Fast Food Workers, Joined By Other Low Wage Workers, Strike in Record 190 Cities

David Moberg

Fast food workers are joining with other low wage workers and steadily escalating their protests. (Flickr / Steve Rhodes)

Two years after fast food workers in New York walked out of stores and restaurants throughout the city to demand $15 an hour and a union, their movement has grown and changed dramatically. That was evident on December 4, when fast food workers in approximately 190 cities went out on strike, according to organizers — the largest number so far. 

In addition, since the Fight for 15” came at a time of continuing decline in real wages for most Americans, the workers’ demands have triggered new, broad-based campaigns that are winning much higher minimum wages than anyone dreamed possible in many states and localities. Organizers claim that in large part thanks to this spreading campaign, nearly 7 million workers have received significant pay raises.

But the workers’ reliance on direct action, including civil disobedience that started last year and has been part of many protests and strikes since, has also inspired workers from other industries to join in, especially low-wage service workers who are largely interchangeable in the job market. 

For example, according to organizers, as workers went out on strike at the super-sized Rock n Roll McDonald’s” in downtown Chicago during today’s actions, a convenience store clerk at a nearby BP station who had witnessed such protests before walked off his job and joined the fast food workers. Around the country, organizers said that burger cooks and cashiers were joined not only by convenience store workers but also home care aides, airport workers, dollar store and Walmart clerks, federal contract workers and even some adjunct professors.

The tone of the protests has changed in some ways, as well. While many workers are still reluctant to join in the fight for fear of losing their job, unstable and low-paying though it may be, the campaign’s success in using community support to keep strikers from losing their jobs set the tone for workers in New York that management would have to deal with the community,” says New York City’s Fast Food Forward organizing director Kendall Fells. (The campaign has different names in different cities, such as Fast Food Forward in New York or, in Chicago, Fight for 15 — the project of an independent union, the Workers Organizing Committee of Chicago.) And protestors seem almost as likely to emphasize having a union as to focus on the obviously popular goal of winning pay increases to $15 an hour (and 40-hour weeks).

+++

=== PROBLEMS ===
**A)** Write out the part of the fast food strike article that opens with "But the workers’" and closes with "even some adjunct professors.".
**B)** In the fast food strike article, roughly how many cities saw fast food workers go on strike on December 4?
**C)** Can you carry on the fast food strike article, starting right after its last sentence?

=== INFORMATION SHOWN ===
+++

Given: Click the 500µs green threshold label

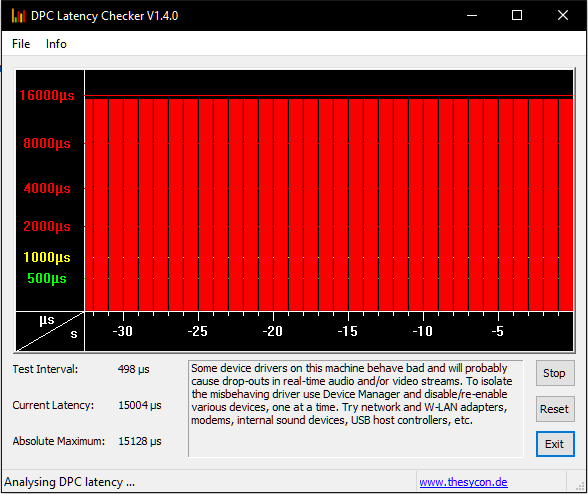Looking at the screenshot, I should [47, 278].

+++

=== THE ANSWERS ===
**A)**
But the workers’ reliance on direct action, including civil disobedience that started last year and has been part of many protests and strikes since, has also inspired workers from other industries to join in, especially low-wage service workers who are largely interchangeable in the job market. 

For example, according to organizers, as workers went out on strike at the super-sized Rock n Roll McDonald’s” in downtown Chicago during today’s actions, a convenience store clerk at a nearby BP station who had witnessed such protests before walked off his job and joined the fast food workers. Around the country, organizers said that burger cooks and cashiers were joined not only by convenience store workers but also home care aides, airport workers, dollar store and Walmart clerks, federal contract workers and even some adjunct professors.

**B)** About 190 cities.

**C)**
Most important, they seem to feel more hopeful and powerful. Dora Peña, a 56-year old grandmother who has worked eight years at a Chicago McDonald’s (and who has one daughter who also works for the company), still complains that it’s impossible to make it on the pay we get.” Indeed, fast food workers rely on $7 billion a year in federal assistance to survive (effectively a taxpayer subsidy to companies that are extremely profitable and that pay top executives 1,200 times as much as average workers).

But she also told the crowd of 200 strikers in downtown Chicago on Thursday, We’re here today because we’re winning. Fight for 15 has won concrete victories.” Besides the indirect increases in minimum wages, workers have raised pay in their stores, improved allocation of hours of work and reversed managerial discipline of workers.

So far the campaign has assumed that if workers could be put in motion, then something good would come of it,” as one organizer said. At the very least, the public knows who fast food workers are now. They’ve gone from invisible to invincible,” Fells says.

They have done it in part by re-inventing the strike,” he says, much as Walmart workers have done. When there’s no way of getting everyone involved, the mini-strike is designed to bring attention to workers and who they are.”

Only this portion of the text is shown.